§ SEITE:

┏━━

Söhne der Wölfin von Tanja Kinkel

Mit Blogg dein Buch habe ich dieses Mal einen historischen Roman gewählt. Söhne der Wölfin von Tanja Kinkel, erschienen mit 591 Seiten bei dotbooks, erzählt die Geschichte von Romulus und Remus und ihrer Mutter Ilian.
Ilian steht im Mittelpunkt dieser fast schon epischen Erzählung. Sie erwartet das Kind eines Gottes, doch keiner glaubt ihr. Stattdessen wird sie verbannt und einem Soldaten zur Frau gegeben, der fortan sein Leben wieder als Bauer verbringen darf. Nachdem sie ihre Zwillinge zur Welt gebracht hat, verlässt sie Mann und Kinder, denn sie hat einen Plan. Einen Plan, wie sie sich rächen will und einem ihrer Söhne den Thron verschaffen kann, der ihm zusteht, denn Ilian ist die Tochter des Königs, der von seinem Bruder vom Thron gestoßen wurde. Sie macht sich auf nach Griechenland und erbittet die Hilfe des Orakels von Delphi. Sie muss harte Prüfungen bestehen, in Ägypten als Sklavin sich selbst verkaufen, das Wissen einer Hure erlernen. An ihrer Seite ist stets Ulsna, der Mann und Frau zugleich ist. Schließlich kehr Ilian zurück und erkennt schnell, welches Potential im folgsamen Remus steckt, und welches im eifersüchtigen Romulus. Sie nimmt Remus mit sich und lässt ihn griechisch erziehen, während sie Romulus aus der Ferne mit Schriftrollen versorgt. Sie schürt seinen Hass gegen sie, denn sie glaubt, so würde er stark.

┗━━

§ ARBEITSMATERIAL:
┏━━

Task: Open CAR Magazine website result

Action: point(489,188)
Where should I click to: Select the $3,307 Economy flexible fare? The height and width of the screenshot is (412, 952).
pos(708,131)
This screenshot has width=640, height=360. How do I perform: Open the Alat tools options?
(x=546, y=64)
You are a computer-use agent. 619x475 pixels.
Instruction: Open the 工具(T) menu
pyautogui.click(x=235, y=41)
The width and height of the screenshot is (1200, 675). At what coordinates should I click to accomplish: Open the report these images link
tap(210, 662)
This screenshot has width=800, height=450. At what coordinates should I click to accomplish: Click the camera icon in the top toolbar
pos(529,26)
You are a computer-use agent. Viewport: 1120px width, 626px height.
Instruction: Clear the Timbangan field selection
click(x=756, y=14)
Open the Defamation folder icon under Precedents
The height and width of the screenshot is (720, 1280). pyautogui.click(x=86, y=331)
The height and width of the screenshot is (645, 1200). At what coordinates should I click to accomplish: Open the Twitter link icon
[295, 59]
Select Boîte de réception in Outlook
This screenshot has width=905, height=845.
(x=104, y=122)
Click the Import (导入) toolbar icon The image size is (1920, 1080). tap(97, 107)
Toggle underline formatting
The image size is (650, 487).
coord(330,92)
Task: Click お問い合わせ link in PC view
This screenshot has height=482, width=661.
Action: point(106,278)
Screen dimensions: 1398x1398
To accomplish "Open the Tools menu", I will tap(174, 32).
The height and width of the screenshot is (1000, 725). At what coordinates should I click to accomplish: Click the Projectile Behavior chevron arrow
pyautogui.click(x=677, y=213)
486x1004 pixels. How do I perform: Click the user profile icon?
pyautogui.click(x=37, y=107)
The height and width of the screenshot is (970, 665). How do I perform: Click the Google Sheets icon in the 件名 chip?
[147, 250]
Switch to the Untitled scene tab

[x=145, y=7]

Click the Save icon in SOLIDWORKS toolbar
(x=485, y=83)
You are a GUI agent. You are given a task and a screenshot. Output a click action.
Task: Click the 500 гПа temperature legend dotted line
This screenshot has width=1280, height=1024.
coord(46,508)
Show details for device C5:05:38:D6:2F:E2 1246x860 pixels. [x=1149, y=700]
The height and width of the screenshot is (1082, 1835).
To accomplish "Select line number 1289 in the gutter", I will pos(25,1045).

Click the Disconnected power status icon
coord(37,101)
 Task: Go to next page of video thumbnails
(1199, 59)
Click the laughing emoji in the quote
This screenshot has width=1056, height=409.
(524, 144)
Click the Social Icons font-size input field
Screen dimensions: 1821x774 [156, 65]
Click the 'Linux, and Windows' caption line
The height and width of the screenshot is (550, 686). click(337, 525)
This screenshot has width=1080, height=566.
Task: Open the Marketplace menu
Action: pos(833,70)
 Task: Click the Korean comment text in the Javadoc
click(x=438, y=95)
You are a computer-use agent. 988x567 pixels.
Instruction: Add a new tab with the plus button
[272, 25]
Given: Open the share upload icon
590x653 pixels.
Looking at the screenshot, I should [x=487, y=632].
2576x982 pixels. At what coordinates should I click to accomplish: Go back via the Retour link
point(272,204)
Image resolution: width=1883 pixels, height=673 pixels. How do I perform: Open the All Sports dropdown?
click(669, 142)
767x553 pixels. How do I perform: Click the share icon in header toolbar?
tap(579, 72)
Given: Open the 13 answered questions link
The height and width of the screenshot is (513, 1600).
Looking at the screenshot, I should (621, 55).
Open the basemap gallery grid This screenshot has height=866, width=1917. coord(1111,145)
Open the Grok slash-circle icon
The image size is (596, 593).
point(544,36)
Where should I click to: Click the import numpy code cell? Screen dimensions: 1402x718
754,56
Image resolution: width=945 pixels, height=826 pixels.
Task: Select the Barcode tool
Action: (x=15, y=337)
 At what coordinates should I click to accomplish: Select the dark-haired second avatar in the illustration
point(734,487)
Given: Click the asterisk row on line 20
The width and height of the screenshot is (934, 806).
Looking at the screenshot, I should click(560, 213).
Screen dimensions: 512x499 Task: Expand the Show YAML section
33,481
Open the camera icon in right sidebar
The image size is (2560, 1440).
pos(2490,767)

┗━━

§ ARBEITSAUFTRAG:
Wessen Hilfe erbittet Ilian laut der Rezension zu „Söhne der Wölfin“ in Griechenland?

§ LÖSUNG:
Sie erbittet die Hilfe des Orakels von Delphi.